Institute of Medical a nd Biological Cybernetics, Russian Academy of Science, Siberian Branch, Timakova ul. 2, Novosibirsk 630117, Russia
University of New Jersey, Albucerk, USA
Abstract
The paper presents the analysis of various mathematical models for dynamics of isolated population and for competition between two species. It is assumed that in population mortality of individuals is continuous and birth of individuals of new generations takes place in certain fixed moments. Influence of winter upon the population dynamics and conditions of classic discrete model "deduction" of population dynamics (in particular, Moran-Ricker and Hassell models) are investigated. Dynamic regimes of models under various assumptions about the birth and death rates upon the population states are also examined. Analysis of models of isolated population dynamics with nonoverlapping generations showed the density changes regularly if the birth rate is constant.

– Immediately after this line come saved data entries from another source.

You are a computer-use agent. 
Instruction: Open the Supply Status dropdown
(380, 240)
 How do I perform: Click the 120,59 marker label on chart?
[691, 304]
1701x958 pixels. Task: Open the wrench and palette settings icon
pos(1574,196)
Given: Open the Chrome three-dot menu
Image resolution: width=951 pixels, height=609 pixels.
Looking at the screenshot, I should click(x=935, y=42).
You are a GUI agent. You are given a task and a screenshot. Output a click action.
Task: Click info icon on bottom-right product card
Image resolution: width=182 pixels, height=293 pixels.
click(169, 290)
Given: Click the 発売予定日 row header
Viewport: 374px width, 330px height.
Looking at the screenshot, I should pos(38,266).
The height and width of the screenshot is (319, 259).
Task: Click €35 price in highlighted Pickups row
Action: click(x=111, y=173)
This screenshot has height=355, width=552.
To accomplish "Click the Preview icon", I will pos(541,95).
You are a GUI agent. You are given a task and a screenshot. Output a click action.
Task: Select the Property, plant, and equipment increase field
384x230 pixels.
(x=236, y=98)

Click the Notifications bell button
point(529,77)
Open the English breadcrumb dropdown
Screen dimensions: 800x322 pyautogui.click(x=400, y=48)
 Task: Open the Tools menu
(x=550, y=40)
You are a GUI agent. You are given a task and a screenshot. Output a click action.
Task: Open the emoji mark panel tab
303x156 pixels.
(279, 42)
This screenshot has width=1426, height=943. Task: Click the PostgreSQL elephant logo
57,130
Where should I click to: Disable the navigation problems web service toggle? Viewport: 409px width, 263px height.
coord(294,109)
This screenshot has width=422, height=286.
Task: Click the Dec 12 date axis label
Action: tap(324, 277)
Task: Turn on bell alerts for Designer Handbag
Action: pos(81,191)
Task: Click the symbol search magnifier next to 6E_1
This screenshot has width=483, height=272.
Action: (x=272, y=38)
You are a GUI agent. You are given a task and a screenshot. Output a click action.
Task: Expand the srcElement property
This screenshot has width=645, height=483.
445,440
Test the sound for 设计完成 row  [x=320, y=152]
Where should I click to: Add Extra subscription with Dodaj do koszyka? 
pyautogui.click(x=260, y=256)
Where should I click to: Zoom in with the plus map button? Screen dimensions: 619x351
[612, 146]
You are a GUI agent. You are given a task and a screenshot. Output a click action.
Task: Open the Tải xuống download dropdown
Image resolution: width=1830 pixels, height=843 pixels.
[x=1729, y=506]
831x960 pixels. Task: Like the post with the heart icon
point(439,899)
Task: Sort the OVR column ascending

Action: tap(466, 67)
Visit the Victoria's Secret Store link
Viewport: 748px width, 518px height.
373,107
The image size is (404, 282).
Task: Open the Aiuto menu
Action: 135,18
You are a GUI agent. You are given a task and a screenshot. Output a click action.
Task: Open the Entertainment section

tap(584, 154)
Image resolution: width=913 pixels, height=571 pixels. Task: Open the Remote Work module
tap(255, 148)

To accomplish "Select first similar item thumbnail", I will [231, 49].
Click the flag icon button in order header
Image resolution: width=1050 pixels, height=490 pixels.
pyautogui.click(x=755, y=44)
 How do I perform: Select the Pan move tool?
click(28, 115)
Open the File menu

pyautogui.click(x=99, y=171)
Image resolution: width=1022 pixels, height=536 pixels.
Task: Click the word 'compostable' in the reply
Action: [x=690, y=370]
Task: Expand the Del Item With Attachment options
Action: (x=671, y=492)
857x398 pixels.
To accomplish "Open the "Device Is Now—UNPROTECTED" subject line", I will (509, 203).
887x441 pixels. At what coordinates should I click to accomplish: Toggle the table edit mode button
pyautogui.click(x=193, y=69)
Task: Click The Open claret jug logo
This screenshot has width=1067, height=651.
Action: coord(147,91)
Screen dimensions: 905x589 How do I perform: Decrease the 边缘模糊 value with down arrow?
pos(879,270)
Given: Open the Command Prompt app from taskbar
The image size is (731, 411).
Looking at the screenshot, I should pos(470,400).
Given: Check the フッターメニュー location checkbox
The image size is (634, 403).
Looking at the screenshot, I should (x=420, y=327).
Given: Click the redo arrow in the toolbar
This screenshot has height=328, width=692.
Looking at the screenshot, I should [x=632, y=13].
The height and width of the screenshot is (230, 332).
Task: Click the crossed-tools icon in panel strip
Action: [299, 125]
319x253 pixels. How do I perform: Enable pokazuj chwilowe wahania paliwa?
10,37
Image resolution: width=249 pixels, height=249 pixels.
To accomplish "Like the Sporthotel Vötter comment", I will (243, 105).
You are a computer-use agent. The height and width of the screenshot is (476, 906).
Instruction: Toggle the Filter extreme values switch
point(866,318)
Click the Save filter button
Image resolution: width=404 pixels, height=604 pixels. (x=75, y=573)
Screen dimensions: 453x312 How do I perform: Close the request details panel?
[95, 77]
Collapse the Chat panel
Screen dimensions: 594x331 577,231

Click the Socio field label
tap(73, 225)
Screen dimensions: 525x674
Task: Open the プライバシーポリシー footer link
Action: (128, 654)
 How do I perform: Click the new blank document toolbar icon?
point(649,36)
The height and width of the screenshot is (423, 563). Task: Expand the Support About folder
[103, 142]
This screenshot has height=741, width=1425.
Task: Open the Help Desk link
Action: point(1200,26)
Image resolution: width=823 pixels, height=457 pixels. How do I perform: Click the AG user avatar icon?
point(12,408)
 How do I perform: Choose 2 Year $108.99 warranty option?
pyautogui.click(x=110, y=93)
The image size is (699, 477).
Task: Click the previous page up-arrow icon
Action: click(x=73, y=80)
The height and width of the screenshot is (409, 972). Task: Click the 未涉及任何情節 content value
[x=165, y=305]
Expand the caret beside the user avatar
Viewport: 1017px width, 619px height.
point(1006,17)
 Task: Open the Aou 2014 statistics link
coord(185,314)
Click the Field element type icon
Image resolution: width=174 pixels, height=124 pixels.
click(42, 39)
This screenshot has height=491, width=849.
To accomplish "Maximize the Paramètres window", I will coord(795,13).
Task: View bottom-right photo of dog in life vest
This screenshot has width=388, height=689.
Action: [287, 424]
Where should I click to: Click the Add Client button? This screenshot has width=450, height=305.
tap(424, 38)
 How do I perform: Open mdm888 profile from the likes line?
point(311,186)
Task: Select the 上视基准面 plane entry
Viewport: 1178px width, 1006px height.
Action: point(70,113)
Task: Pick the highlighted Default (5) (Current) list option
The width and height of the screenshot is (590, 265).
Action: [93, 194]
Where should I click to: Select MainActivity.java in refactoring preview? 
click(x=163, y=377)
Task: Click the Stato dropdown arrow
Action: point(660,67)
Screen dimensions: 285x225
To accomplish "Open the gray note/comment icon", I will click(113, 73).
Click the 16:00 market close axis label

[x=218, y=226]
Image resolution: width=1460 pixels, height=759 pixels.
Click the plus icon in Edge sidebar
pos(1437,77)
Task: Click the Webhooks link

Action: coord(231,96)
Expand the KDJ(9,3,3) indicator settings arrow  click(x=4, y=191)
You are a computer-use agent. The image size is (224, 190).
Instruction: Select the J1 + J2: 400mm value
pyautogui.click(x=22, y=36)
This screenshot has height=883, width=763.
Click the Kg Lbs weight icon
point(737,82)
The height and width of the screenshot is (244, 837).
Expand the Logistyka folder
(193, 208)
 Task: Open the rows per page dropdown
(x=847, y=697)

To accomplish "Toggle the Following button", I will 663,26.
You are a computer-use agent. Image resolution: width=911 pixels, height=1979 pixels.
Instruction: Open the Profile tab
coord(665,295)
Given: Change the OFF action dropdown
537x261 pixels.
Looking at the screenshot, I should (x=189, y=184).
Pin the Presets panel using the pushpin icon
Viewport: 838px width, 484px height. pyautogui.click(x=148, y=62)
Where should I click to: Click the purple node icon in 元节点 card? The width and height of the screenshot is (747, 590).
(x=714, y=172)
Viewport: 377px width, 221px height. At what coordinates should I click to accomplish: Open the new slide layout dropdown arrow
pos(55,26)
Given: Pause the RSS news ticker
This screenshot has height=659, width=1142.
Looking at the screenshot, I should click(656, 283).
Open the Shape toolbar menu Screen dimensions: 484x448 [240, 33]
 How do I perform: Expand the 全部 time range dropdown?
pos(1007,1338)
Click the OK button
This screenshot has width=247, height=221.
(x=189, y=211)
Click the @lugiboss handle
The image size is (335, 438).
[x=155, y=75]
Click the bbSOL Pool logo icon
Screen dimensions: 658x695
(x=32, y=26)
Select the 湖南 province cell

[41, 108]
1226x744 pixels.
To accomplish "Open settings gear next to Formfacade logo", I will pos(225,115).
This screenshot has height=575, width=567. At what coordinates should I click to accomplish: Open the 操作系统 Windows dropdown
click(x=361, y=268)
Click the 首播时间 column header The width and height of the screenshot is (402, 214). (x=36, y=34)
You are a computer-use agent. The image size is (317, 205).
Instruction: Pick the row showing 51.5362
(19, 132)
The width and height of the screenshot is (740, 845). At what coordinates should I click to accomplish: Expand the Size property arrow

Moreover, there exists a unique global stable level and population size stabilizes asymptotically at this equilibrium, i.e. cycle and chaotic regimes in various discrete models depend on correlation between individual productivity and population state in previous time. When the correlation is exponential upon mean population size the discrete Hassell model is realized. Modification of basic model, based on the assumption that during winter survival/death changes are constant, showed that population size at global level is stable. Generally, the dependence of population rate upon "winter parameters" has nonlinear character. Nonparametric models of competition between two species does not vary if the individual productivity is constant. In a phase space there are several stable stationary states and population stabilize at one or other level asymptotically. So, in discrete models of competition between two species oscillation can be explained by dependence of population growth rate on the population size at previous times.